I do sympathize with my husband and the fact that I have turned his world upside down. I feel terribly guilty about that. Yes, we did start swinging to attain that "sexual charge" so we could bring the energy back into our own bedroom. It worked fantastically, until I developed feelings for a guy that I played with. That's where the wheels came off the cart, so to speak. We had not discussed the possibility of emotional envolvement much, as we were just approaching swinging for recreational sex. However, what I didn't expect is that I'd "connect" with another person on an emotional level so quickly. My husband and I both understand now, that swinging to put a "patch" on our sex life was a terrible idea. We jumped in too quickly, and are now paying the price.

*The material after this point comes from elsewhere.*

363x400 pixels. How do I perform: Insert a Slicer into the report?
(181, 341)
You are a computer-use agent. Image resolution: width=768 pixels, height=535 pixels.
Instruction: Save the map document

As far as whether or not I think I'm poly........at this point I'm pretty sure. I have been encouraging my husband to find a girlfriend for more than 5 years, as I knew I wasn't fufilling his sexual needs and it wasn't fair for him to "go without". He had no interest in doing this. He is sweet, caring and very attractive, but I don't think he believes this about himself and he does have a severe lack of confidence. Maybe that's why he never went through with it.
After doing a LOT of reading and soul searching, I have come to the conclusion that I need a poly relationship in order to be emotionally and sexually fufilled. My husband may choose to stay mono (which I understand complicates matters and makes jealousy more difficult to manage), but I need him to "open the door to the cage" and let me be free to love another person. If he can do that, I think we have hope. But I know that's asking a lot of him too.
He has joined this site and has posted on a few threads, looking for support and encouragement. I am sure he will find lots of thoughtful, caring people here who have been in his shoes.